O incumprimento dos inquilinos em Portugal custa muito mais do que a renda em atraso. Somando custas judiciais, despesas legais, danos e custo de oportunidade, o valor real situa-se habitualmente entre os 5.400 € e os 10.800 €.
O problema
Os investidores modelam a rentabilidade bruta, mas raramente modelam o incumprimento. Este ponto cego sai caro: quando o incumprimento ocorre, a perda não é um único número — é uma acumulação de custos, agravando-se ao longo de meses.
A estrutura de custos total
- Rendas perdidas durante todo o período de despejo — raramente recuperadas.
- Custas judiciais e do BNA, além dos custos com o agente de execução.
- Honorários legais de um advogado ou solicitador.

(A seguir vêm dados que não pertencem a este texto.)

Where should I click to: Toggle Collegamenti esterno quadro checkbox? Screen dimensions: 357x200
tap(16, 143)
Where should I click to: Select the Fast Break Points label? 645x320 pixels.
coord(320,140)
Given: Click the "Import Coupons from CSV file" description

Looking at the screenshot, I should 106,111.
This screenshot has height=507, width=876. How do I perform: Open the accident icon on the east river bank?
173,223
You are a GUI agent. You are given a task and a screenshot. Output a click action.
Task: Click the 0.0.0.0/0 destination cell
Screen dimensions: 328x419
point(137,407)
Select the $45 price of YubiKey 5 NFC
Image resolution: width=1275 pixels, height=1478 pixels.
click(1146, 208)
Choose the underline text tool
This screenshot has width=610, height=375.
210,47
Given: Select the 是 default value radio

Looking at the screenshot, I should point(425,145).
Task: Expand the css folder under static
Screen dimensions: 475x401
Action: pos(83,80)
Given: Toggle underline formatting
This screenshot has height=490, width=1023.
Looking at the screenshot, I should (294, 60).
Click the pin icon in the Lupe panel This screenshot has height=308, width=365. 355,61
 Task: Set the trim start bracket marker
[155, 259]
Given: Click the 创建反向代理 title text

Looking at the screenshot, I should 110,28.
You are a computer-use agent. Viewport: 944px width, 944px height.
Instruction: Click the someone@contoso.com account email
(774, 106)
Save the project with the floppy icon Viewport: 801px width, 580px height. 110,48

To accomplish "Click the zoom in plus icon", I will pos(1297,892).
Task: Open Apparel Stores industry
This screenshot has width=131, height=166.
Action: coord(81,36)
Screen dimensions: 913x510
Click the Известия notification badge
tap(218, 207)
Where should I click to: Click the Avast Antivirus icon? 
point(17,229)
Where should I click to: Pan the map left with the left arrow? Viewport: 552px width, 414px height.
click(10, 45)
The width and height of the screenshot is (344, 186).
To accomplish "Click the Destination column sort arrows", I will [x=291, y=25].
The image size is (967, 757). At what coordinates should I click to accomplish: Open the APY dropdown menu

- Danos no imóvel, comuns em saídas litigiosas.
- Custo de oportunidade — o imóvel não pode ser novamente arrendado enquanto estiver ocupado.
O seu valor específico
Em Lisboa (18+ €/m²) ou no Porto (15+ €/m²), um imóvel maior empurra a perda para lá do limite dos 10.800 €. Ver o seu valor exato muda a forma como avalia o risco.
Perguntas frequentes
O seguro cobre todos estes custos?
Muitas apólices de seguro de proteção de rendas (GLI) cobrem as rendas perdidas e as despesas legais dentro de certos limites; os danos no imóvel são frequentemente tratados em separado. Leia sempre a apólice.